Parallèlement à notre vision, notre acuité auditive s’altère également : près de 30 % des personnes de 65 ans souffrent de troubles de l’ouie, mais toutes n’acceptent pourtant pas de recourir à un appareil auditif. Or, au volant, la perception auditive d’un danger intervient souvent avant qu’on ne visualise celui-ci : sirènes des véhicules d’urgence, coups de klaxon, bruits de freinage brusque, bruit sourd du moteur d’un bolide dépassant à vive allure, etc. Ajoutons à cela les éventuelles défaillances de l’oreille interne, dont les dysfonctionnements rendent la conduite délicate : trajectoire difficile à apprécier, dépassements périlleux et mauvaise appréciation des courbes ou encore sentiment, quand on est à l’arrêt, que le véhicule avance malgré tout… Face à semblables symptômes, il convient de consulter un ORL, dont les tests établiront la gravité ou non du phénomène et qui pourra prescrire médicaments contre les vertiges et rééducation spécifique.

Raideurs musculaires et baisse de la qualité des réflexes

La rigidité cervicale, l’arthrose et autres rhumatismes réduisent la mobilité articulaire, tandis que la capacité à assimiler des informations et à y réagir nécessite des temps plus longs. Les délais nécessaires au freinage ou à une prise de décision en carrefours, notamment pour tourner à gauche, sont donc plus longs et peuvent engendrer des collisions avec d’autres véhicules.

Défaillance intellectuelle

une étude française réalisée sur un échantillon d’un millier de conducteurs a établi que 20% des personnes considérées comme démentes continuaient de conduire. Une tendance vérifiée dans d’autres pays européens ! Lors d’un syndrome démentiel modéré, le conducteur âgé peut éprouver des difficultés de reconnaissance des lieux et itinéraires peu familiers et rencontrer des difficultés d’adaptation aux situations imprévues. Ses automatismes de conduite masquent toutefois longtemps ces phénomènes et le diagnostic médical peu aisé.

Effets secondaires des médicaments

Enfin, certains médicaments sont contre-indiqués ou peuvent avoir, pour le moins, des effets secondaires sensibles, notamment un risque accru de somnolence, des troubles visuels ou des étourdissements.

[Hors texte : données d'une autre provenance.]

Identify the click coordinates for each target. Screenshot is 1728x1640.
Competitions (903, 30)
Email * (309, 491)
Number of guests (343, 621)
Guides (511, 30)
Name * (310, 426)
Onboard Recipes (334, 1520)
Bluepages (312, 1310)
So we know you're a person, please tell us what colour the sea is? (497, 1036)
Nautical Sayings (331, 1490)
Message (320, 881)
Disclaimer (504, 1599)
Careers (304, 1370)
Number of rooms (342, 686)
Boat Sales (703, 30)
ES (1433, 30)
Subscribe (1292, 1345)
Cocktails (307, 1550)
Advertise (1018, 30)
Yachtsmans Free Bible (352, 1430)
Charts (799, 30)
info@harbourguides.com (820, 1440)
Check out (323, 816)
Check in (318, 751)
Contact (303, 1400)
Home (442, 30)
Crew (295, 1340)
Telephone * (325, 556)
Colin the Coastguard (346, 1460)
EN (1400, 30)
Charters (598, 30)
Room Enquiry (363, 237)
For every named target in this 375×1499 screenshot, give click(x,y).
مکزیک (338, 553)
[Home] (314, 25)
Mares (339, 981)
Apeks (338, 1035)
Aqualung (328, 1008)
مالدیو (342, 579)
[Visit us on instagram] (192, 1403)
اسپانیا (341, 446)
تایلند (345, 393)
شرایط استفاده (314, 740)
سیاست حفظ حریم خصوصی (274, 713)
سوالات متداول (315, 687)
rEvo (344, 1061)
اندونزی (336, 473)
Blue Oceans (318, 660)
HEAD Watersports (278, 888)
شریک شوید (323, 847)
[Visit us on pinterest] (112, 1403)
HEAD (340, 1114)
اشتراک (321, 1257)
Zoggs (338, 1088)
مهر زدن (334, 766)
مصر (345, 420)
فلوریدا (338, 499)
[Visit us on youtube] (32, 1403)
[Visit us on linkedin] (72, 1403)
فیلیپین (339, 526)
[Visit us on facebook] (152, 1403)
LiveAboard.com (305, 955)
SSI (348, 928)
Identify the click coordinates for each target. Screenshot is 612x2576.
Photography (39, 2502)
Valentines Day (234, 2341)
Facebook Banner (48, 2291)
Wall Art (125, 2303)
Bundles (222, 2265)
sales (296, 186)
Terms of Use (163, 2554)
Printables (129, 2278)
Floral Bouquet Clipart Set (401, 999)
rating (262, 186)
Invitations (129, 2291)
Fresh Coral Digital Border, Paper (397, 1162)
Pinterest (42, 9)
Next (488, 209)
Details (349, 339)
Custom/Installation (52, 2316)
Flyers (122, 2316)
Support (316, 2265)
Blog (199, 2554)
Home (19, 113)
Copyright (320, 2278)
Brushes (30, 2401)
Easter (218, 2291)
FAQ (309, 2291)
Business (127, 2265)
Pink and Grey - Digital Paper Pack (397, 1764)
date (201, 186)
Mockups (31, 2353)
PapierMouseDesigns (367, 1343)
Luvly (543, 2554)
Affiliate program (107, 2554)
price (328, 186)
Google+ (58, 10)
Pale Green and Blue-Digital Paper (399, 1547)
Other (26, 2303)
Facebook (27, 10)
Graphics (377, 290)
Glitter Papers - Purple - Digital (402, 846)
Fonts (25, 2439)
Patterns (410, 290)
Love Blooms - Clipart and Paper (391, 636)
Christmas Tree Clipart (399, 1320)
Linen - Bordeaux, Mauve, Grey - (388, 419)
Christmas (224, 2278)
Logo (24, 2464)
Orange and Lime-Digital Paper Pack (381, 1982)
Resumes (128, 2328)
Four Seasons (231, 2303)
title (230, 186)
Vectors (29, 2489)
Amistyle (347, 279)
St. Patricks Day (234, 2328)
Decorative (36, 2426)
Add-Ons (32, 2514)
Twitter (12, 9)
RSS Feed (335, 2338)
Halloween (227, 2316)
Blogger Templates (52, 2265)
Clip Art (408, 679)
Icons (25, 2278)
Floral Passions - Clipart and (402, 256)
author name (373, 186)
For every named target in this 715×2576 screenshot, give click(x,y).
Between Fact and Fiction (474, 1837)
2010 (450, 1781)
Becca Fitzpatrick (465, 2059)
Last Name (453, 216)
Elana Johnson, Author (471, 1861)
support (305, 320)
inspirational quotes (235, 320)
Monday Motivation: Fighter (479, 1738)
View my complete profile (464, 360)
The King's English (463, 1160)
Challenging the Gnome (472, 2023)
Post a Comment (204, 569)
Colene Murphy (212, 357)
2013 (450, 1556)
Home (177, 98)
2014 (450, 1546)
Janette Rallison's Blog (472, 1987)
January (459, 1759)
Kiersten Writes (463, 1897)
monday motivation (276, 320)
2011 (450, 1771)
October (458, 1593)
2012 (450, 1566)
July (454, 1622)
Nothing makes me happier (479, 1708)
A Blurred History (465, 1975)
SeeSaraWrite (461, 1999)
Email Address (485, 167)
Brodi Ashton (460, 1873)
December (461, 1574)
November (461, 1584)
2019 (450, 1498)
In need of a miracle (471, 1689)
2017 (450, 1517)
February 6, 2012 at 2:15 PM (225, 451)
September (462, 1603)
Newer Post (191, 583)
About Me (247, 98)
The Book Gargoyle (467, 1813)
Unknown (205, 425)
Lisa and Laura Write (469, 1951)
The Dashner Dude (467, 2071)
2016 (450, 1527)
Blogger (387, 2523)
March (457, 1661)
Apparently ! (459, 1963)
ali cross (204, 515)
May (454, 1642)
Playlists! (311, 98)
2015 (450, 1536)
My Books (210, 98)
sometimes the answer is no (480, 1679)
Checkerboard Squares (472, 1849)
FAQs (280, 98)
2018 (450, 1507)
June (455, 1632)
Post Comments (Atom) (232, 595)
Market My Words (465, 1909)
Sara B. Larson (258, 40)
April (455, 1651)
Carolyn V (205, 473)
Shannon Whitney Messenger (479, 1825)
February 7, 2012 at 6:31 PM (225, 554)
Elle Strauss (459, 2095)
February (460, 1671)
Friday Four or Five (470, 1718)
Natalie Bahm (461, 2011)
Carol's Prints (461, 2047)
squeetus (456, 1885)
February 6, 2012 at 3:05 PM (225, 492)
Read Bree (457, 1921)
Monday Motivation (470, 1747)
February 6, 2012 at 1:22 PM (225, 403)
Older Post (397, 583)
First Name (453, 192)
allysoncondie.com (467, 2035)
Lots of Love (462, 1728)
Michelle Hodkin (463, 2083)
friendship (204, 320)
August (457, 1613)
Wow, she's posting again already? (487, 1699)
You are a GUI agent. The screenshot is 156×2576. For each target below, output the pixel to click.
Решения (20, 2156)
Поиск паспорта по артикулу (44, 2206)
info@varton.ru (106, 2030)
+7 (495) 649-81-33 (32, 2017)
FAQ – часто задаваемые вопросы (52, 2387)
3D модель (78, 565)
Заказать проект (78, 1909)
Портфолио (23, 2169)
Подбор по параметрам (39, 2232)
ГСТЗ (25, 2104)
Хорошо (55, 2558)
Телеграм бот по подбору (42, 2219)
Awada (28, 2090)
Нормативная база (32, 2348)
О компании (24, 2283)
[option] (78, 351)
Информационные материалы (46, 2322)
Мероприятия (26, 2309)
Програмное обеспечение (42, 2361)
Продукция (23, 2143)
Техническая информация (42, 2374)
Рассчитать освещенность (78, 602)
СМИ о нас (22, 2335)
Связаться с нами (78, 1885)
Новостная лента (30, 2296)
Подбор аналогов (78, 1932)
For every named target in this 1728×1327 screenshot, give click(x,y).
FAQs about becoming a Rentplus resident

Tranquillisants, somnifères et antidépresseurs, médicaments pour le cœur, mais aussi pour la toux, les rhumes ou les rhumatismes, … peuvent altérer les capacités de conduite. La prise simultanée de deux ou plusieurs de ces médicaments a des effets multipliés, que l’alcool renforcera le cas échéant. Ces médicaments sont identifiables - hélas, sans nuance - grâce à un logo spécifique : une voiture dans un triangle rouge. Il est donc utile de consulter son médecin à ce propos. De plus, lorsque commence un nouveau traitement pouvant diminuer la vigilance au volant, il est conseillé de s’abstenir de conduire pendant les premiers jours.